HDOJ 2689

Sort it

Time Limit: 2000/1000 MS (Java/Others)    Memory Limit: 32768/32768 K (Java/Others)
Total Submission(s): 1940    Accepted Submission(s): 1390

Problem Description

You want to processe a sequence of n distinct integers by swapping two adjacent sequence elements until the sequence is sorted in ascending order. Then how many times it need.
For example, 1 2 3 5 4, we only need one operation : swap 5 and 4.

 

 

Input

The input consists of a number of test cases. Each case consists of two lines: the first line contains a positive integer n (n <= 1000); the next line contains a permutation of the n integers from 1 to n.

 

 

Output

For each case, output the minimum times need to sort it in ascending order on a single line.

 

 

Sample Input

3 1 2 3 4 4 3 2 1

 

 

Sample Output

0 6

 

 

Author

WhereIsHeroFrom

 

 

Source

ZJFC 2009-3 Programming Contest

 

 

Recommend

yifenfei

 

题意是给你一个序列，问你最少交换多少次可以使整个序列单调上升。

数据只有1000，直接n^2可做，但是有一种更为精妙的方法——树状数组 0Ms

我们先初始化整个序列为0，然后每输入一个数x，就在x位置将0换成1，此时求该位置的sum，就是比x小的数字数目，显然i - sum就是是这个数字要交换的次数。

#include<iostream>

#include<cmath>

#include<cstdio>

#include<cstring>

using namespace std;

int a[1010], c[1010] , n;

int lowbit(int x)

{

    return x & (-x);

}

int sum(int x)

{

    int sum = 0;

    while(x > 0)

    {

        sum += c[x];

        x -= lowbit(x);

    }

    return sum;

}

void update(int x , int num)

{

    while(x <= n)

    {

        c[x] += num;

        x += lowbit(x);

    }

}

int main()

{

    while(~scanf("%d" , &n))

    {

        memset(a , 0 , sizeof(a));

        memset(c , 0 , sizeof(c));

        int ans = 0;

        int x;

        for(int i = 1 ; i <= n ; i++)

        {

            scanf("%d" , &x);

            update(x , 1);

            ans += i - sum(x);

        }

        printf("%d\n" , ans);

    }

    return 0;

}

● 数据块
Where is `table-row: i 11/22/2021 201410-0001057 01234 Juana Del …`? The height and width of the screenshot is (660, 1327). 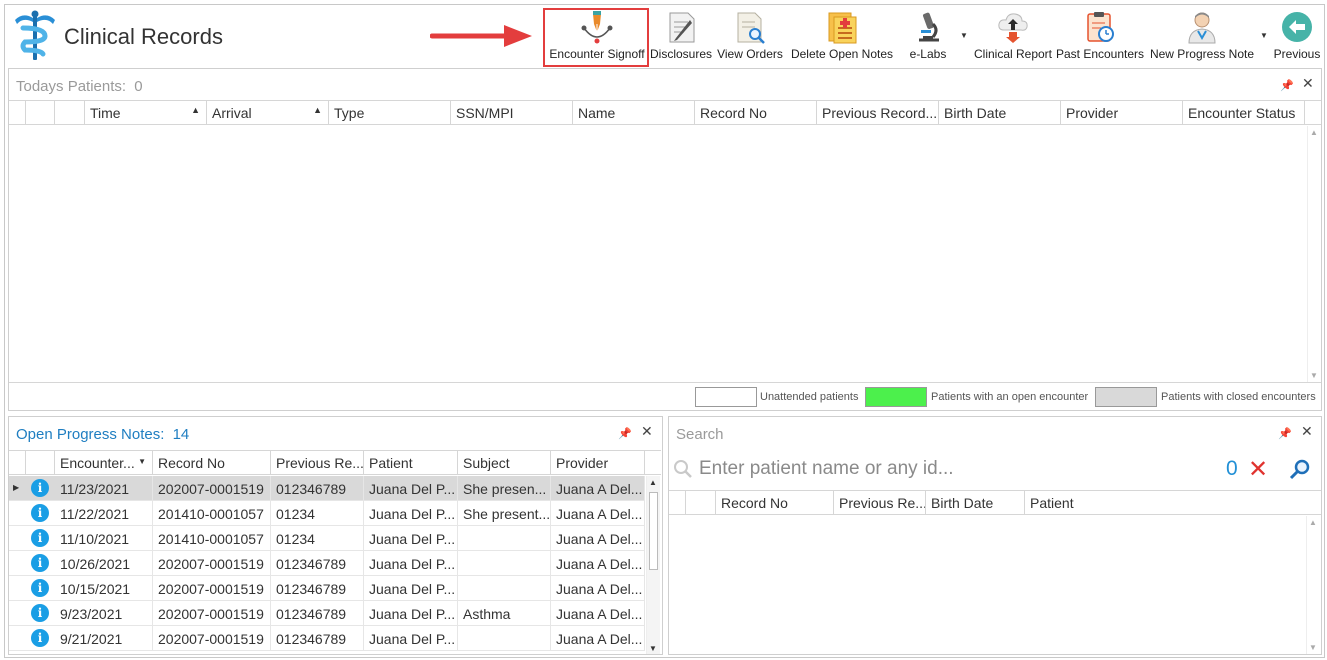 table-row: i 11/22/2021 201410-0001057 01234 Juana Del … is located at coordinates (327, 514).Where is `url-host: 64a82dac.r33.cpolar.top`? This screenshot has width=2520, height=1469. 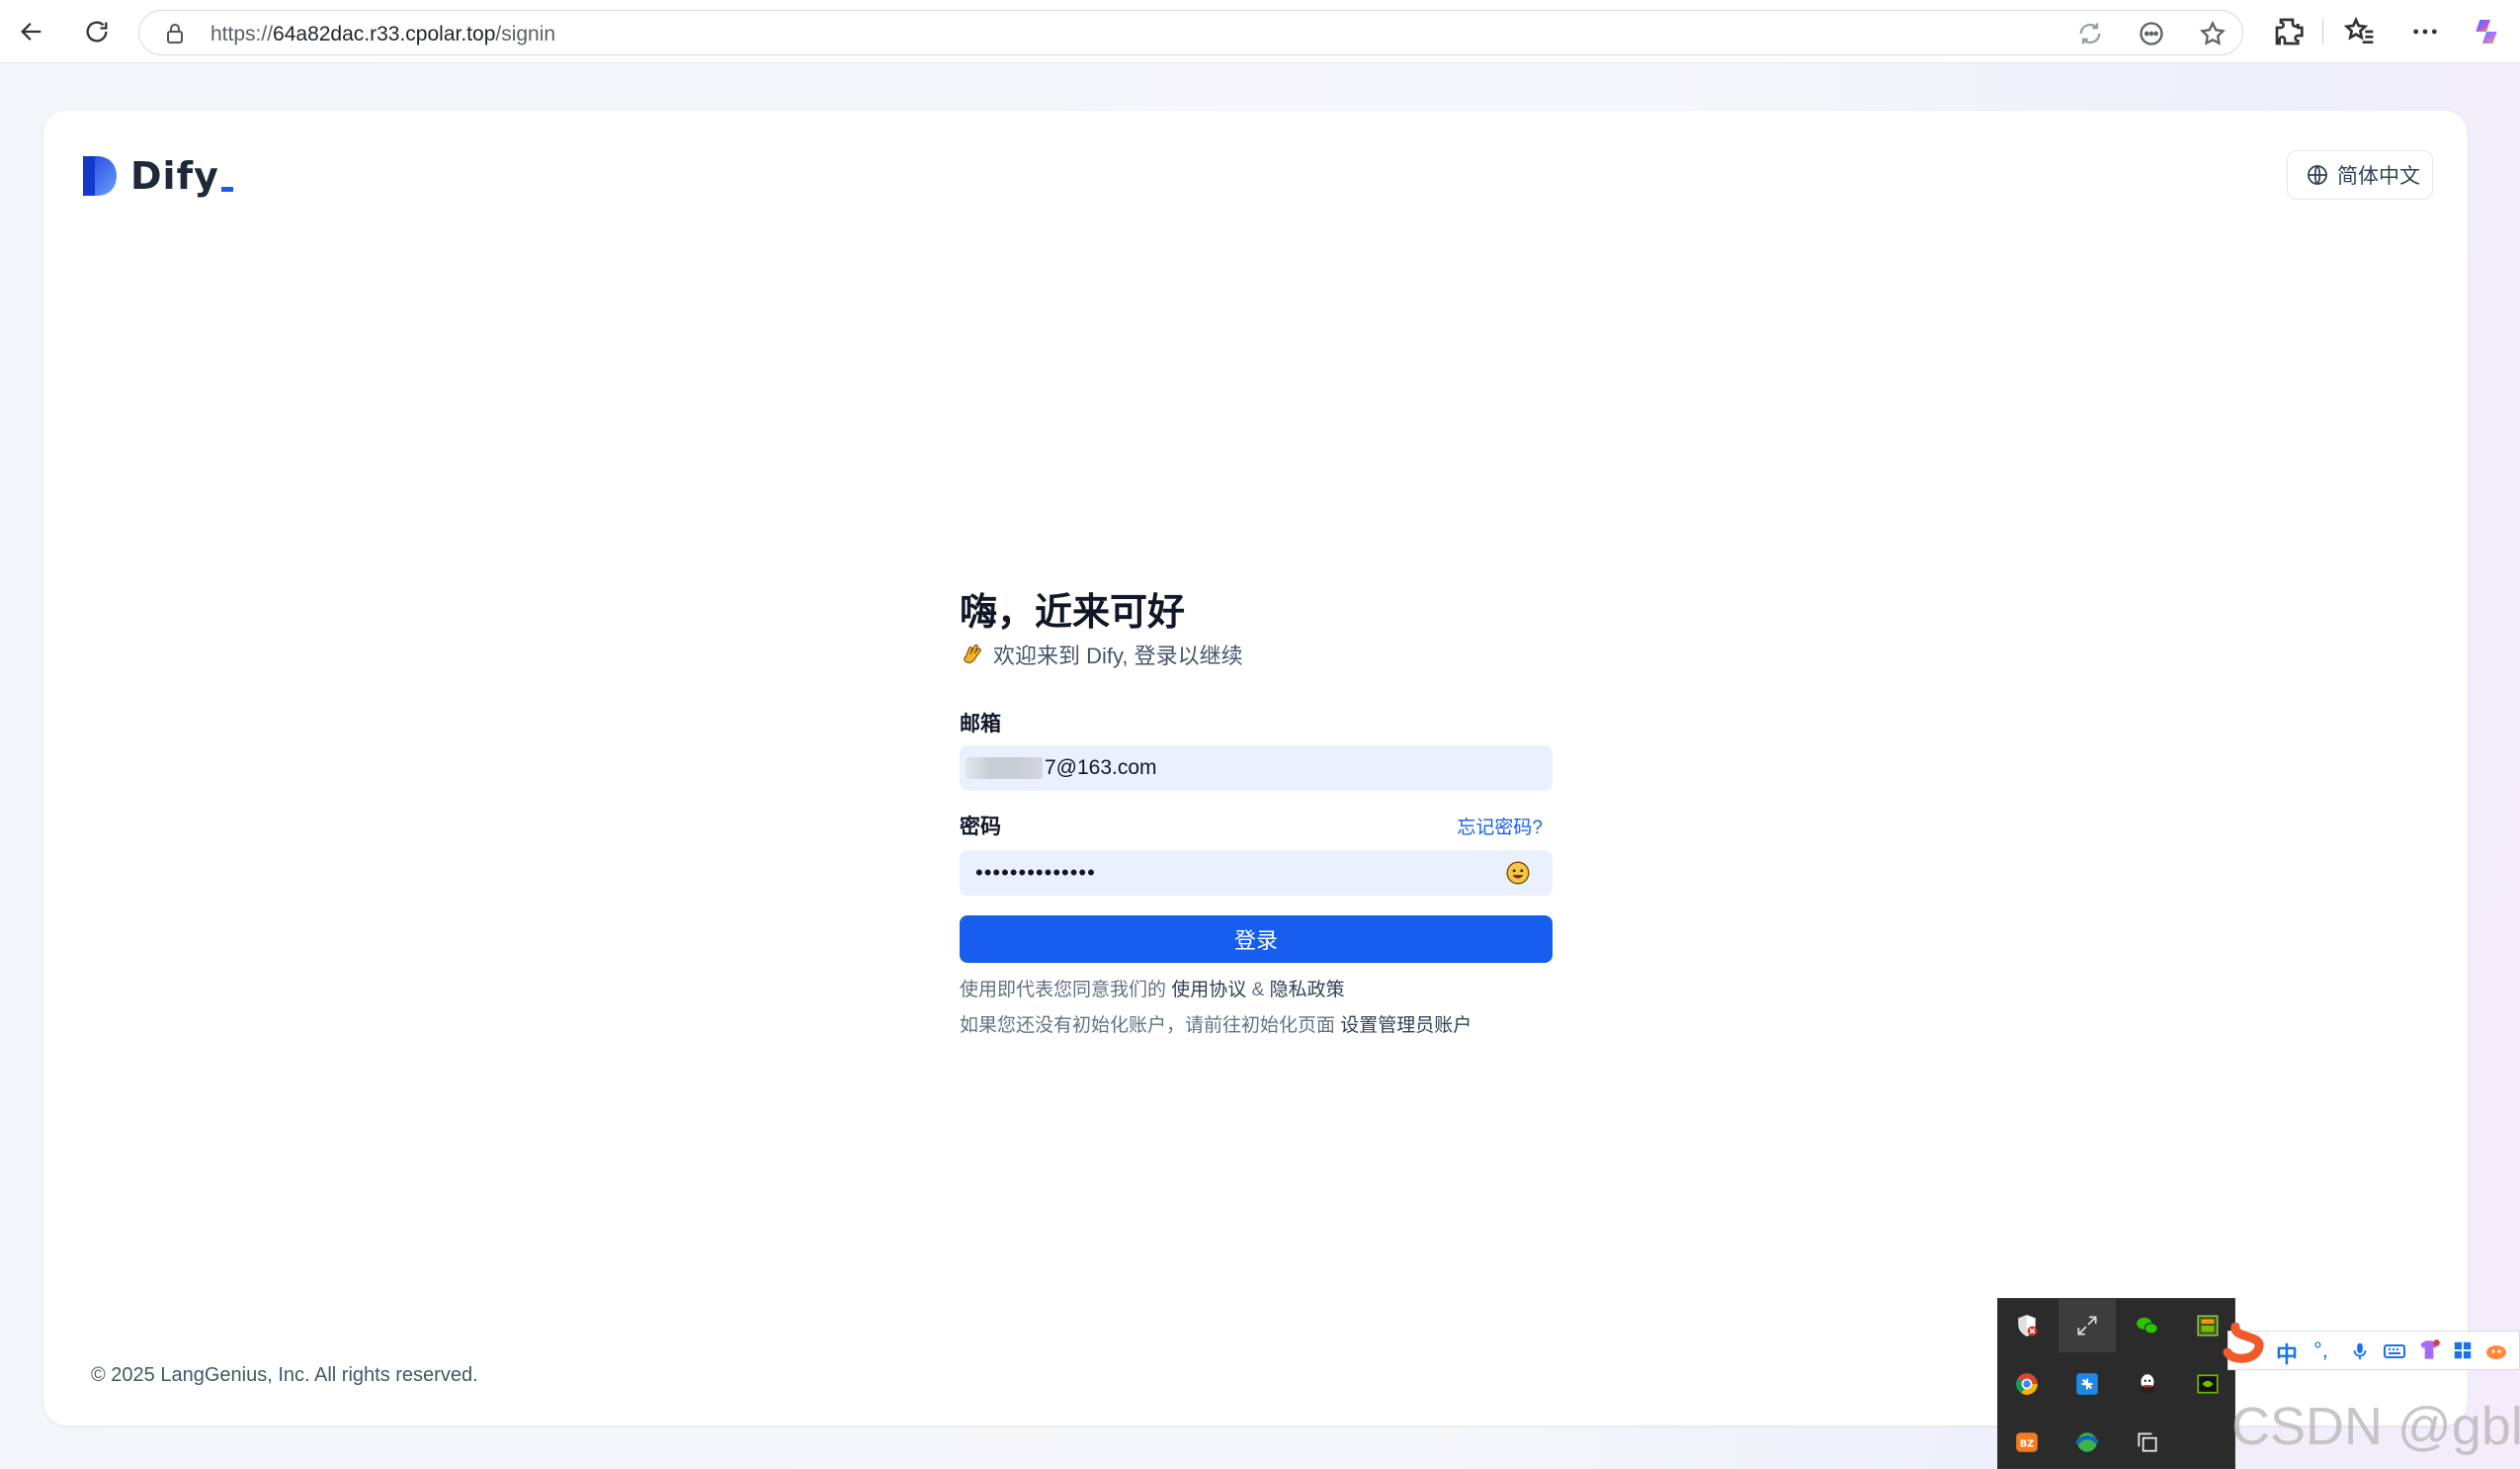
url-host: 64a82dac.r33.cpolar.top is located at coordinates (384, 34).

● 任务要求
1: 根据这篇题解回答下列问题：
(a) 输入中 n 的上限是多少？
(b) 题目的来源是什么？
(c) 题解提到的更精妙的方法是什么？
2: 改写这篇题解中从“You want to”到“times it need.”的部分，把其中的“adjacent”替换为“neighboring”。
3: 判断下列说法是否符合这篇题解，每项回答“是”或“否”，并原样引用起决定作用的文字：
(a) 每个测试用例的第二行是 1 到 n 的一个排列。
(b) 题解认为数据规模太大，n^2 的做法行不通。
(c) 序列 1 2 3 5 4 需要两次操作才能排好序。

● 各题答案
1:
(a) n <= 1000
(b) ZJFC 2009-3 Programming Contest
(c) 树状数组

2:
You want to processe a sequence of n distinct integers by swapping two neighboring sequence elements until the sequence is sorted in ascending order. Then how many times it need.

3:
(a) 是。“the next line contains a permutation of the n integers from 1 to n”
(b) 否。“数据只有1000，直接n^2可做”
(c) 否。“we only need one operation : swap 5 and 4.”